Когда Рия проснулась прямо на куче бинтов, где задремала от усталости, уже стемнело. Обоз встал на привал, и девушка узнала, что завтра они доберутся до предместий Энгатара. Наконец, у неё появилась возможность просто отдохнуть. Рия направилась к повозке с сеном в надежде полежать на мягком и посмотреть на звёзды и с удивлением встретила там Эрниваля.
— Рия, — юноша улыбнулся здоровой частью лица и от этого зрелища по спине девушки пробежали мурашки, — рад тебя видеть. Признаться, когда в той мясорубке на нас пошёл вековой лес, я уже и не надеялся вновь увидеть звёздное небо. Лязг, треск дерева, крики, ржание коней, а потом — огонь… Нестерпимый жар и боль. Тогда у меня промелькнула мысль, что я погиб и угодил в Ад. Но потом я очнулся, открыл глаза и увидел тебя. Говорят, нас накрыло пламенем от своих же. Магам отдали приказ.
— Не магам, — Рия осеклась. — Там был лишь один. Игнат.
Эрниваль изменился в лице.
— Так значит… — он провёл по обожжённой части лица ладонью. — Это сделал Игнат?
Рия лишь молча кивнула.
— В таком случае, он спас меня и остальных, кому удалось выжить после ожогов.
Девушка изумлённо открыла рот, не веря своим ушам.
— Там было страшно, Рия. Я видел, как эти твари, эти… Деревья… Разорвали лошадь напополам, — Эрниваль замолчал и взглянул на бесконечную россыпь звёзд на ночном небе. Печально вздохнув, он продолжил: — Знаешь, по пути в Лейдеран вместе со Святым воинством я познакомился с одним парнем.

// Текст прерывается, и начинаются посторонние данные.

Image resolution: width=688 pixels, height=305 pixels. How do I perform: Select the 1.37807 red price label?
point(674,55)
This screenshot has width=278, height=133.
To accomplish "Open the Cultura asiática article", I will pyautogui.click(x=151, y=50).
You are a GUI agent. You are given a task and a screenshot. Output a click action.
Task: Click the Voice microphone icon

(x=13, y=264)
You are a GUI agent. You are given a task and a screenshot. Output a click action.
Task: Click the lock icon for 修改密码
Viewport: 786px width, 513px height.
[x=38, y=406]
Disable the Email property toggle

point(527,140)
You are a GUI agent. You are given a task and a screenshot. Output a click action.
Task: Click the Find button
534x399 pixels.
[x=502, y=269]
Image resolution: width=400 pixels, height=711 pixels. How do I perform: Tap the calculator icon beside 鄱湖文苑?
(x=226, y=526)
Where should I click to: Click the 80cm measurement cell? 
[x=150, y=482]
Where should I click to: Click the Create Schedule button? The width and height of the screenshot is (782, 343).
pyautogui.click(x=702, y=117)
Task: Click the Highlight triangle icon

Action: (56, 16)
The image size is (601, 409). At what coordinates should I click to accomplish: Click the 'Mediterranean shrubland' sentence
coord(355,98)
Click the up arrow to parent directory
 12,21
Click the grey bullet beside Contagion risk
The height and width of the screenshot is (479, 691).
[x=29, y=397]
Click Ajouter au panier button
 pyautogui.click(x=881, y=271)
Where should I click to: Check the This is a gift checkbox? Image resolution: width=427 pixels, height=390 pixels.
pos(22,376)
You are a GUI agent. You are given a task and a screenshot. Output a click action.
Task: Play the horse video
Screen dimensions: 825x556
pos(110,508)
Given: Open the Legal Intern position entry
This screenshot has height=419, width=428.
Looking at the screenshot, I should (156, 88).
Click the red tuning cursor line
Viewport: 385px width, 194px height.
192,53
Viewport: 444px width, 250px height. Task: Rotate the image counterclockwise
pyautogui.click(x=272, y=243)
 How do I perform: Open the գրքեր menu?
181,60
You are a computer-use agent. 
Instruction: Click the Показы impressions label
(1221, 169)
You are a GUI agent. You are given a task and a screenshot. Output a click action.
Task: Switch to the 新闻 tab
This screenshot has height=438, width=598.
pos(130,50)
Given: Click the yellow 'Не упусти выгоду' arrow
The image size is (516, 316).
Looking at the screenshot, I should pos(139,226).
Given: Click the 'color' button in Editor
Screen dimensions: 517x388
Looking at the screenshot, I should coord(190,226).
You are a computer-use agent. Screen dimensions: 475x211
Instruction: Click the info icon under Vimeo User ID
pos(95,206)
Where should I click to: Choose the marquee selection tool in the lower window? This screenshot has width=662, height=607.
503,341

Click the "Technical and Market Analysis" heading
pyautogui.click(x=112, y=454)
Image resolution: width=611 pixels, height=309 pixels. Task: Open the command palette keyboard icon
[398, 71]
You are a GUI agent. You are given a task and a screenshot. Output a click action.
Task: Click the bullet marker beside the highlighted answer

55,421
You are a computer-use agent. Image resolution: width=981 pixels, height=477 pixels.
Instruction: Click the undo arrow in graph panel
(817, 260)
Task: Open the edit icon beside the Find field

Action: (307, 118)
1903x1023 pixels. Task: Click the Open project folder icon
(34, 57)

Его звали Дин, сын бондаря с улицы мастеров, до войны был подмастерьем у своего отца. Лошади ему не досталось, и он переживал, что мы не нагоним войско Энгатара вовремя. Дин мечтал когда-нибудь стать настоящим рыцарем, всё просил меня повторить рыцарскую клятву и пытался вызубрить её за время пути. Казалось, он знает все истории о рыцарях, что прежде были простолюдинами. Говорил, что многие из них брали второе имя по прежней профессии, своей или отца, и какой-нибудь сир Вернон Смит наверняка раньше был сыном кузнеца или сам работал в кузнице. Он мечтал, что когда-нибудь к нему будут обращаться сир Дин Купер, а он с гордостью будет рассказывать детям и внукам, что был когда-то простым бондарем. Дин мечтал проявить себя, прославиться… В битве ходячие деревья оторвали ему голову ветвями. А многих, чьих имён я не знал, просто затоптали!
Юноша осёкся и продолжил после короткой паузы:
— Учение Троих призывает всегда сохранять здравый рассудок и, скрепя сердце, беспощадно разить врага до последнего вздоха. Но в тот момент я потерял самообладание, ибо большего ужаса не испытывал никогда в жизни. Я схватил какого-то раненого беднягу, что корчился на земле, и бросился прочь, не помня себя от страха, бросив щит и меч. Я проклинаю себя за малодушие, и бесконечно благодарен Троим за то, что дали мне шанс выжить и искупить этот недостойный поступок. Отец поставил меня во главе отряда, а я привёл людей на верную смерть. Да ещё и впал в панику, как мальчишка.
— Но пламя сделало это с тобой… Твоё лицо… — голос Рии задрожал. — Оно обезображено…
— Лучше ходить с обезображенным лицом, чем с обезображенной трусостью душой. По возвращении в Энгатар, я буду верно служить отцу, Церкви и королю. Только так я смогу искупить свою вину перед ними, перед Дином и всеми теми, кого я привёл на смерть. Если бы только после марша я дал людям и лошадям отдохнуть, если бы так не спешил нагнать королевские силы, всё могло бы быть иначе.
— Всё равно не могу простить Игната за это…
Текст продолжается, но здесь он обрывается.